I bribe my kids. I typically only offer bribes in special circumstances – like when I want them to do something out of the ordinary. Today, for example, was a no-brainer. The boys and I were at the park with friends, and I wanted to get a picture of all four of our kids together on a bench. Brogan, who was preoccupied with gathering sticks (he’s a hard worker man), was totally uninterested in my request. I asked him repeatedly to no avail. And then I dug deep into my bag of mommy tricks and said, “Brogan, if you sit down for a picture and smile, I’ll get you ice cream.” Ice cream… the sure-fire way to get my three-year-old to do just about anything. So of course, it worked. Brogan stopped what he was doing (now not immediately, hell will freeze over before that happens), sat on the bench and cheesed it up for the camera. The ride home meant a stop by Starbucks for one of their chocolate chip frozen drinks (ice cream in Brogan’s book), and little dude was happy. Beckett also benefited, because there is no way only one kid in the back was getting a treat, unless I have earplugs (which I did not). But I digress.
As I was posing my bribe to Brogan, I learned I was in good company with my friend Rachele, who also bribes her kids from time to time. We chuckled about it and she said, “I think it goes against every parenting book out there, but I’m pretty sure the people that write those books don’t have kids.” Amen sister.
So what is the big deal? I’ve often thought about this topic from multiple perspectives, thinking about the effect such negotiations may have on them long term. I’ve thought about “real life” when you’re a grown up. Does the world give you ice cream when it wants you to do something special? Wait a second, it does. Isn’t most adult behavior driven by the prospect of some reward in return? Close a big deal at work and you just may get a bonus. Keep your customer’s drinks refilled and you might get a bigger tip. Clean the house, take out the trash and bathe the kids and your wife may give you… well you get the drift.

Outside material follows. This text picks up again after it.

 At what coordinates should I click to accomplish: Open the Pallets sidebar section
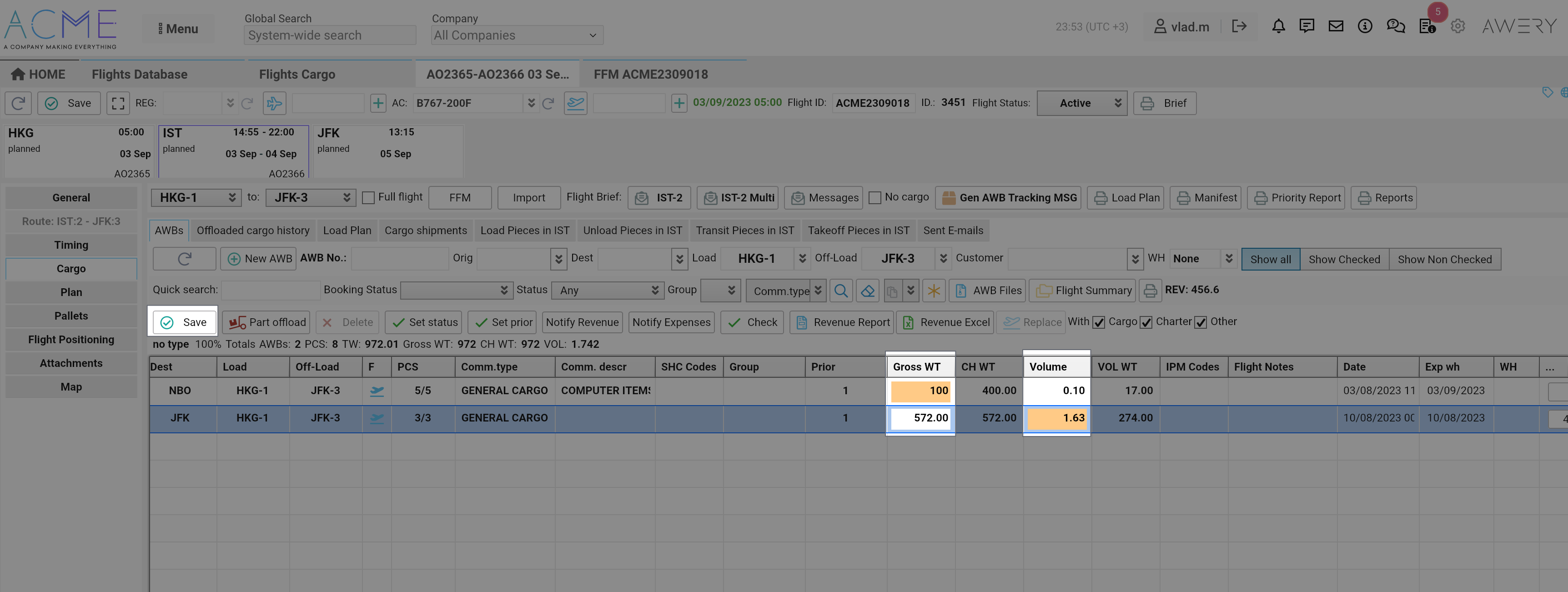click(x=71, y=316)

You may be thinking that the above scenarios are simply rewards – not bribes. Is there really a difference? Is it not just the order of operations here… seems to me that if the person providing the compensation (ice cream, money, or whatever), propositions the subject with the benefit prior to the desired action, it would be considered a bribe. And if the compensation were simply an implied result of some positive behavior, then that makes it a reward. So let me ask the question again, is there really a difference?
Now I know that in a perfect world we’d like our kids to do exactly what we want them to do just because. Wouldn’t that be awesome. Likewise, I suppose our bosses would also like it if we showed up to work, busted our butts and were content earning a meager wage. But that’s not the real world. It’s not. We all operate on currency. Sometimes it’s money or possessions or ice cream, sometimes it’s something more altruistic like helping others. But I’m here to tell you that no one gets out of bed in the morning to do whatever they do without some sort of incentive. Call it a bribe, call it a reward, call it whatever you want – it’s the truth.
So do I feel bad when I offer my kids a little prize for doing something extra special for me – nope. Not one bit. Do I hope one day they want to do something nice for me without the promise of a reward – sure. But I don’t think this is an all or nothing proposition. I think you can offer them ice cream to sit still and take a picture and teach them it’s nice to do kind things for others. But until my kids get the later, trips home from a photo shoot will likely include a detour at the closest purveyor of cold treats.